Marcelo Cavalcanti, Wellington Correa, Türker Özsari, Mauricio Sepúlveda, Rodrigo Véjar:
Exponential stability for the nonlinear Schrödinger equation with locally distributed damping
In this paper, we study the defocusing nonlinear Schrödinger equation with a locally distributed damping on a smooth bounded domain as well as on the whole space and on an exterior domain. We first construct approximate solutions using the theory of monotone operators. We show that approximate solutions decay exponentially fast in the $L^2$-sense by using the multiplier technique and a unique continuation property. Then, we prove the global existence as well as the $L^2$-decay of solutions for the original model by passing to the limit and using a weak lower semicontinuity argument, respectively. The distinctive feature of the paper is the monotonicity approach, which makes the analysis independent from the commonly used Strichartz estimates and allows us to work without artificial smoothing terms inserted into the main equation. We in addition implement a precise and efficient algorithm for studying the exponential decay established in the first part of the paper numerically.
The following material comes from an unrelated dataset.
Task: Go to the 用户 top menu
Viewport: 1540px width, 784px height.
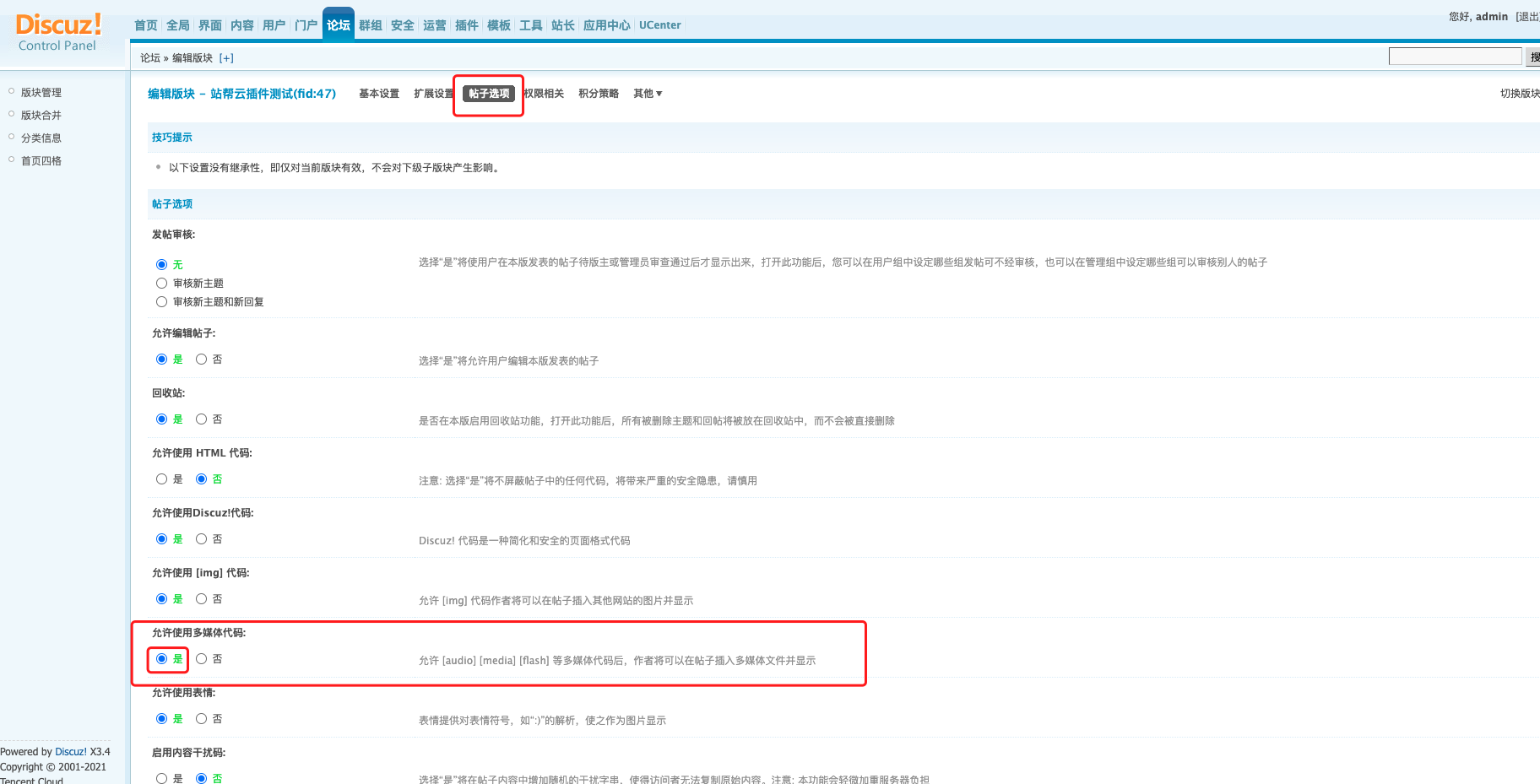Action: (x=274, y=25)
Our simulations illustrate the efficacy of the proposed control design.
This preprint gave rise to the following definitive publication(s):
Marcelo CAVALCANTI, Wellington CORREA, Türker ÖZSARI, Mauricio SEPúLVEDA, Rodrigo VéJAR: Exponential stability for the nonlinear Schrödinger equation with locally distributed damping. Communications in Partial Differential Equations, vol. 45, 9, pp. 1134-1167, (2020).